The exchange had been registered in 2016 and began operating its trading platform in 2017, offering Polish retail users a straightforward fiat-to-crypto on-ramp with PLN pairs for Bitcoin, Ethereum, and other major cryptocurrencies. It carried no regulatory oversight, operated without any mandatory capital reserve requirement, and maintained no deposit protection mechanism. Its user base was predominantly Polish, composed largely of retail investors making first or second cryptocurrency purchases, many of whom held balances equivalent to weeks or months of savings.
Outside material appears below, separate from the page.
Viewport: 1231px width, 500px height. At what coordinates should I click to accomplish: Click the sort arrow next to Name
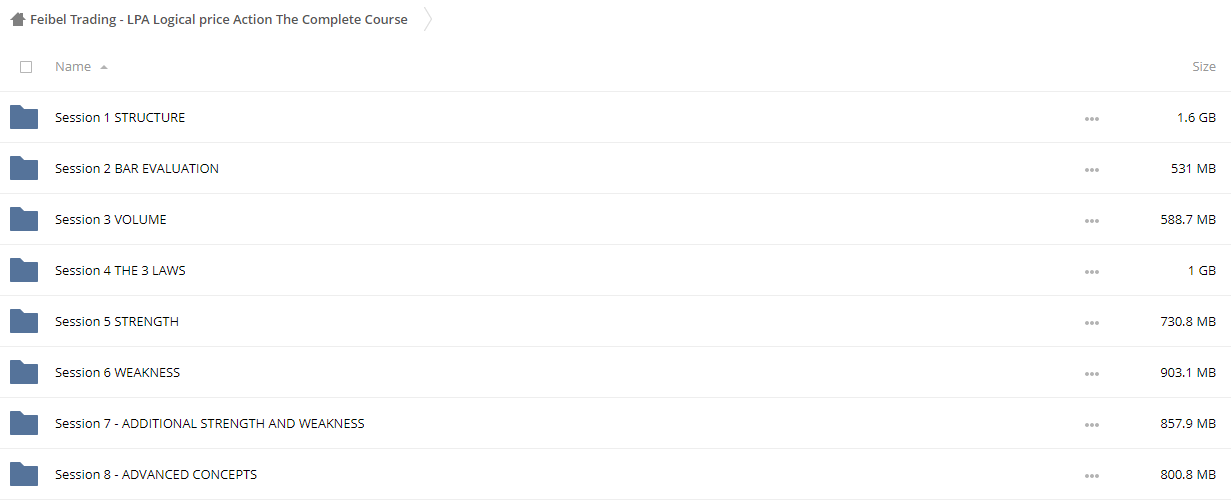(104, 67)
The April 2019 exit was not spontaneous. The sequence of preparation required — deleting social media profiles, disabling the website, shutting down telephone lines, and creating the infrastructure for Wiewior to leave the jurisdiction — constitutes coordinated pre-planning. Reporting from Polish financial publication Money.pl and others indicated that Wiewior was alleged to have established a company in Estonia prior to the closure, suggesting advance preparation for departure. No public charges have been filed against Wiewior in available reporting as of the time of this dossier, and no assets have been returned to depositors.